The pubmed data can be loaded in using pubmed_data_loader.py. The data loader requires a path to be specified when called.

Example

[zhills@gpu04 Citation-Galaxies]$ nohup python -u pubmed_data_loader.py /Pubmed/non-commercial/ &

It is important to make sure that the path points to either the commercial or non-commercial folder in the pubmed dataset. These folders exist in the bulk download of Pubmed. The nohup will ensure you can close the terminal and it will keep running. The & at the end flushes the output buffers to ensure the print functions and errors are being put into the nohup.out file. You can track the progress of the script in the nohup.out file.

Database Breakdown

User Tables

It is important to note that the user id is constantly used with the snapshot logs and the user rules. The user id is stored in their session and is readily available in any api call through req.session.userId. The user passwords are encrypted using bcrypt it is extremely important not to change that. The tables that store the user's work is named after the user's id. For example, if Arthur's id is 3 his table would be user_temp_table_3.

Pubmed Tables

The arrangement of the data in the tables is for a specific purpose of reducing overhead for calculations. The search query heavily relies on analyzing the data residing in the pubmed_text tables. By moving all of the pubmed_meta and pubmed_data into their own tables it requires significantly less overhead for the searches. The meta info is used specifically in the paper view page for filtering papers and displaying the meta information in the paper overlay. Furthermore, by separating the meta from the other data it is much easier to accomplish the task of filtering the papers and getting specific meta information with much less overhead. Lastly, the one caveat is when exporting the data everything has to be joined together and prepped to be downloaded. The way the database is currently setup it hinders the download process. One thing to look into in the future is some way of alleviating the overhead caused by exporting the data. The data is separated into year specific tables for the ability to use parallel processing to achieve better performance for the queries. I would highly recommend keeping the data separated into years.

Erudit Tables

The arrangement of the erudit data follows the exact same layout as Pubmed. Erudit does not need to be separated this way; however, it was done to ensure consistency between the two sets of data. If their is time the backend could be refactored to support erudit in a different database schema, although I am not sure what the benefit of that would be.

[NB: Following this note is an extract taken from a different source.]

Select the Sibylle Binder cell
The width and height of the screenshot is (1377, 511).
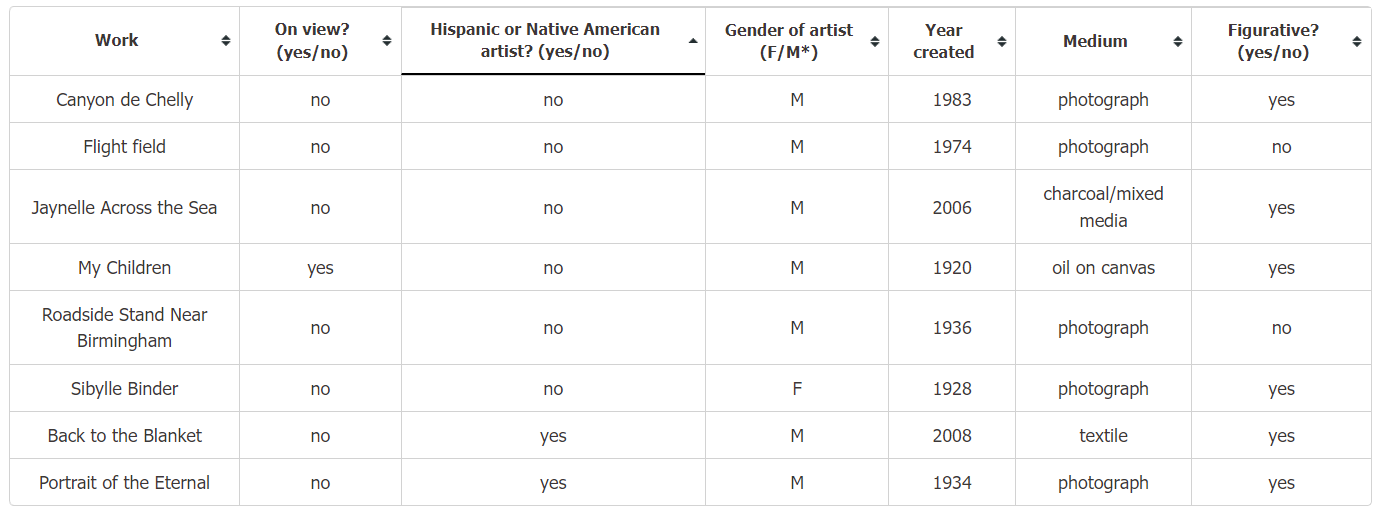coord(125,389)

Common Developer Questions

How do I load new pubmed data in?

The first task is to create three new tables in the database: pubmed_meta_2021, pubmed_text_2021, pubmed_data_2021. The next step is to use the pubmed_data_loader.py and pass the directory that contains the new data in it. After the data has loaded in delete any records that don't have citations in it.

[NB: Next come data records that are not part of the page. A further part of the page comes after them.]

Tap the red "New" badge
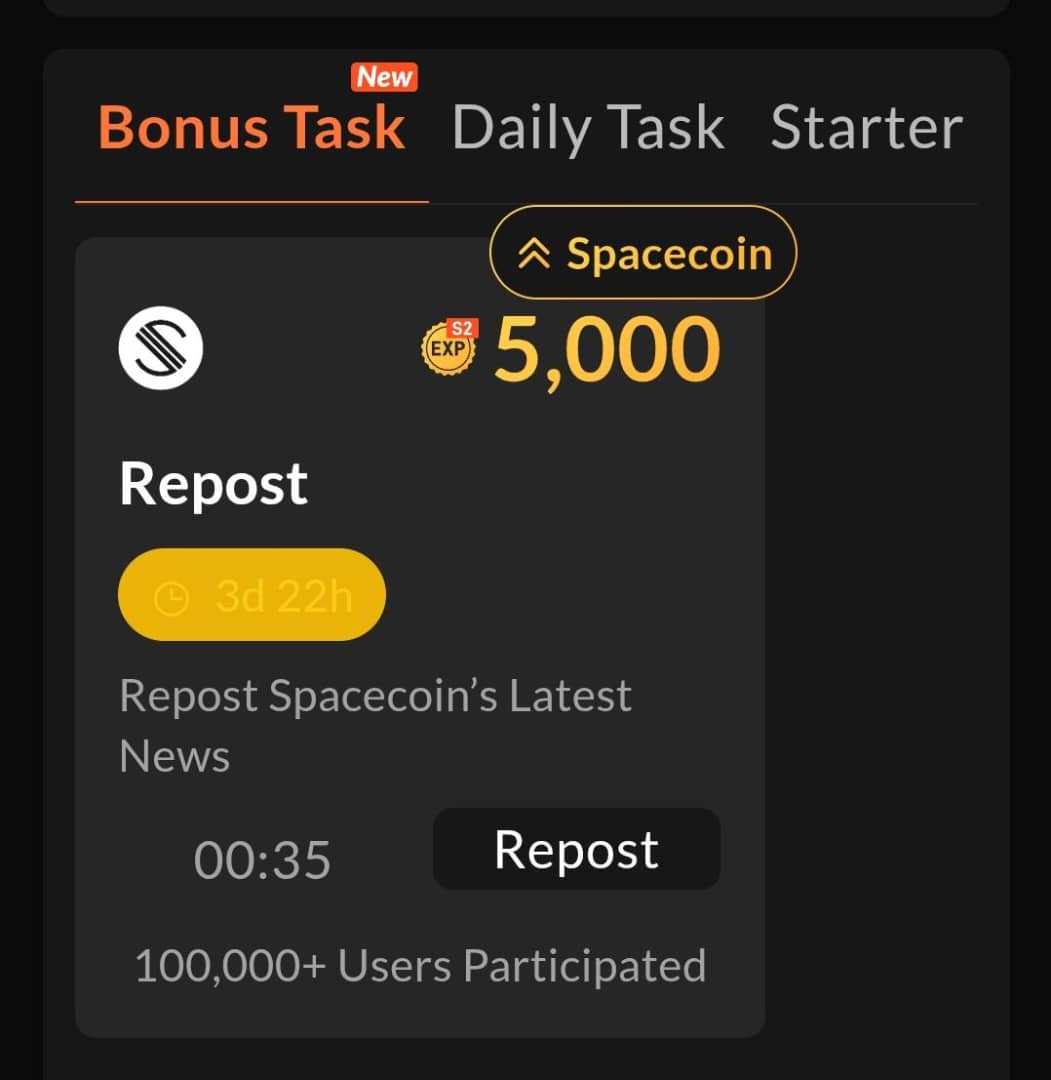This screenshot has height=1080, width=1051. [x=385, y=77]
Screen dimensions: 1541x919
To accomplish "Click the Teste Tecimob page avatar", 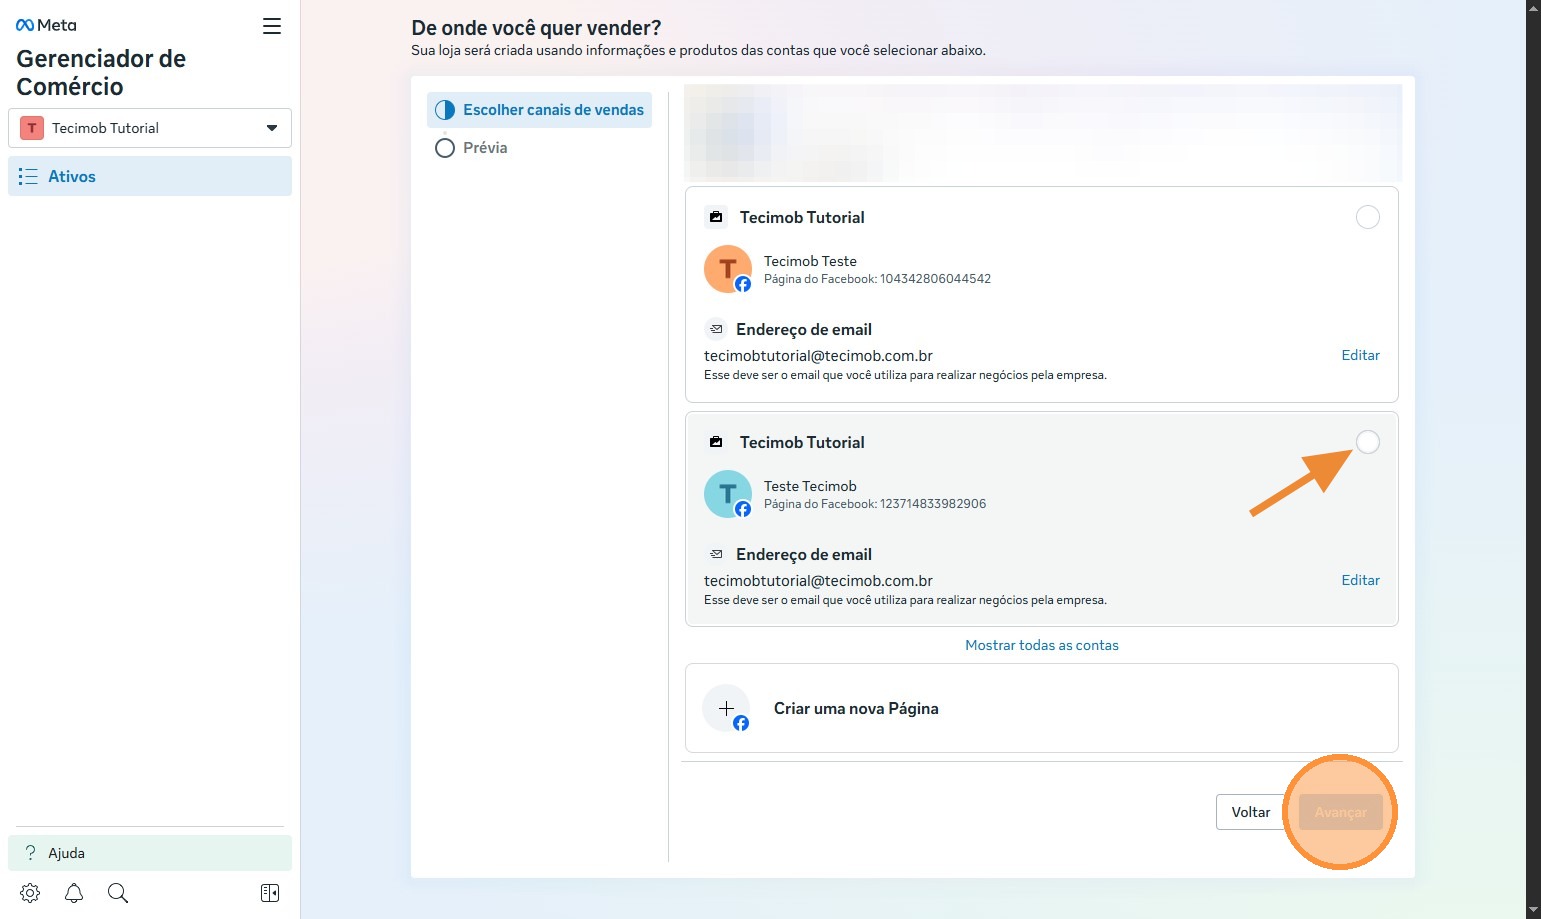I will coord(728,494).
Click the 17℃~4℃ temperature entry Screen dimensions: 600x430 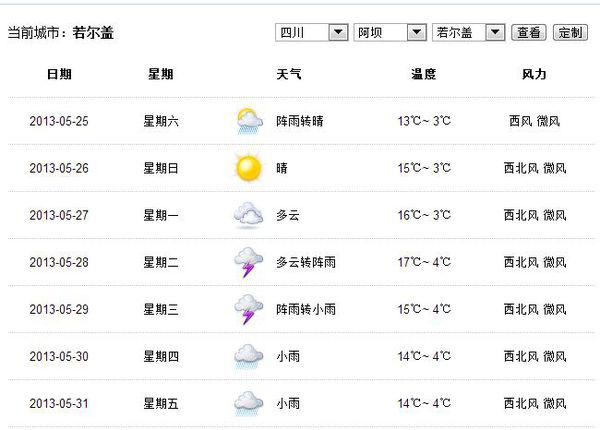click(424, 262)
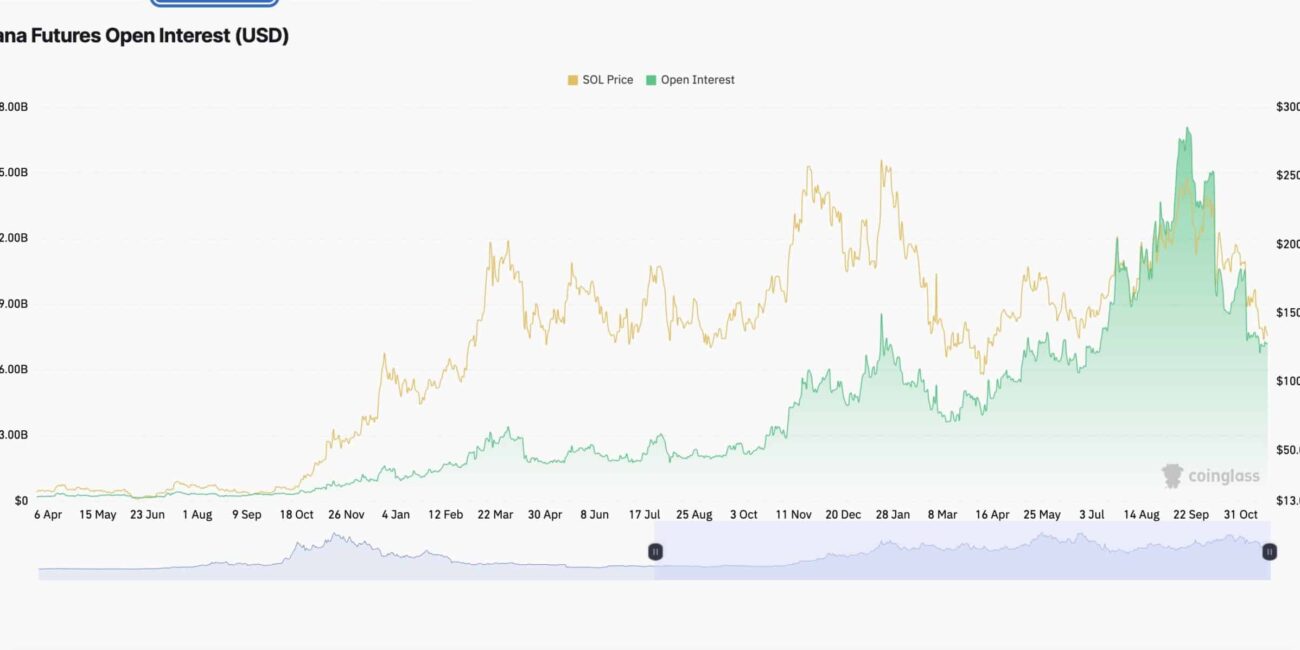Click the 22 Sep x-axis date label
Screen dimensions: 1300x650
pos(1191,515)
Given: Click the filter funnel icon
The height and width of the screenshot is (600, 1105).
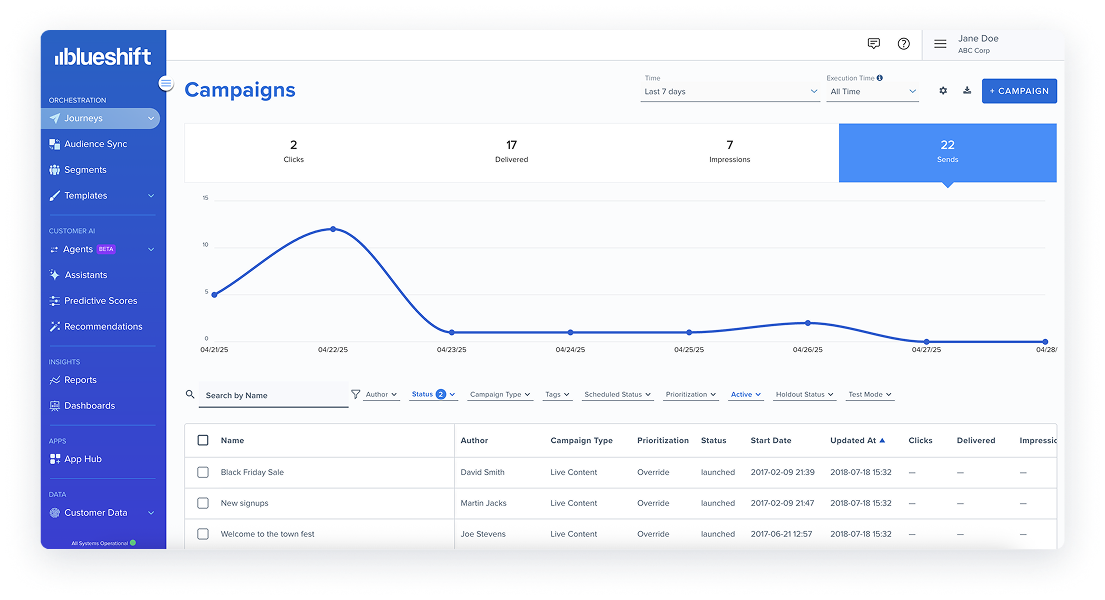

delete from pubmed_text_2021 where citations_full_text_sentences is null;

Next go to statics.js and change the max_year.

//statics.js
const STATICS = {
    YEAR_SPAN = { min_year: 2003, max_year: 2020 },
};

Your new data is now available to be analyzed by users!

How do I add new code to the frontend?

Due to Citation Galaxy having 3 separate major version the front end has had a lot of code changed/altered/removed or added. Currently, newfront.js is your safe haven to avoid the legacy code. Add your new code to newfront.js and initialize or add your hooks in the function setupEventHandlers().

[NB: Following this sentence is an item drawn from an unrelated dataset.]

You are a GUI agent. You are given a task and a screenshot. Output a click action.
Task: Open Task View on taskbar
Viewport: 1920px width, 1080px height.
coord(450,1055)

Where is the session data stored?

The session data is stored on the Postgres database. The application was developed for horizontal scaling in mind in order for this project to actually have a full scale deployment utilizing technology like AWS. Therefore, the session data must be stored in the database in order to be sync to all of the node applications in the horizontal axis. In the current deployment at the university there is 4 node.js apps running for this project.

What information resides within the user session?

The session currently contains the user's session.id which is their unique session id, their email, their user id in the database, and their socketId which is responsible for two way communication with the client. Any information about the user that is needed application wide can be stored in the session data. However, you want the session data to be lightweight, so please do not put large arrays of data in the session.

What is the purpose of using Socket.IO?

Due to the amount of time some of the analytics takes to process progress bars are an essential. There is no way to send multiple messages through https requests in a non cumbersome or verbose way. This is where socket.IO shines. Each client has its own socketId that is generated when they log in. That socketId is one's gateway to sending information to the user. Currently, there is one channel setup for communication between the user and the server and that channel is "progress". If more information needs to be shared between the user and the server one could generate a new channel to send information through. The SocketManager is responsible for all socket based communications which is located in socketManager.js.